Dois motivos contribuíram para a origem desta confusão. O primeiro radica na origem dos genuínos dragões, surgidos no século XVI como infantaria montada – piqueiros e arcabuzeiros montados em rocins, para lhes conferir maior mobilidade. Os arcabuzeiros passaram a acompanhar regularmente a cavalaria pesada (os lanceiros e mais tarde os couraceiros, sobrevivência da cavalaria pesada medieval) e acabaram por dar origem ao tipo de cavalaria ligeira designada por arcabuzeiros a cavalo. A função táctica e o armamento foram sendo adaptados ao combate montado, e embora os dragões continuassem a ser utilizados, foram remetidos ao seu papel original de infantaria montada, separando-se dos arcabuzeiros a cavalo.
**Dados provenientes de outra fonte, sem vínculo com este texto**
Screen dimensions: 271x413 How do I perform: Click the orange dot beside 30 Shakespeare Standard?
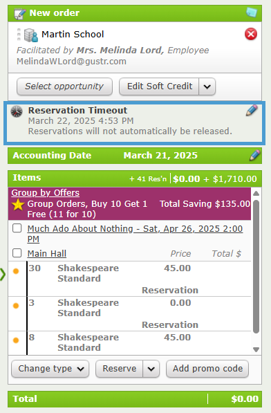tap(16, 271)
Só na parte final do século XVII é que os dragões passaram a ser considerados como um tipo de cavalaria, podendo combater tanto a cavalo como desmontados.

O outro motivo tem origem em algumas fontes do período, onde se patenteiam os confusos saberes (ou melhor, a falta de conhecimentos sólidos) por parte dos conselheiros militares da Coroa portuguesa, logo após a Aclamação de D. João IV. Porventura fruto de leituras mal digeridas de tratados militares do início do século XVII e até do século anterior, o certo é que o projecto de Ordenanças Militares de 1643 preconizava a constituição (anacrónica e confusa) de companhias de lanças, couraças e dragões! Joane Mendes de Vasconcelos, nos seus comentários à proposta das Ordenanças Militares, procurou corrigir o absurdo – tratava-se de um militar com experiência de combate de cavalaria e tinha conhecimento de causa. Foi este general que aconselhou a formação de companhias de couraceiros e de arcabuzeiros a cavalo, esclarecendo que os dragões, conquanto fossem úteis, eram infantaria montada e não deviam, portanto, fazer parte da cavalaria.

O facto é que, durante alguns anos, houve uma companhia (portuguesa) de dragões no exército português e a sua organização era semelhante à das companhias de arcabuzeiros a cavalo. Além disso, houve várias ocasiões em que alguma infantaria dos terços foi montada em rocins e sendeiros, transformando-se assim provisoriamente em… dragões! Mas isso será tema para uma próxima entrada.

Imagem: Parte de equipamento de dragão – capacete, colete de couro, espada, bolsa e bandoleira com frascos. A bandoleira era idêntica à utilizada pelos mosqueteiros e arcabuzeiros da infantaria. Ilustração retirada da obra de P. H. Ditchfield, Vanishing England, London, Methuen & Co. Ltd., 1910.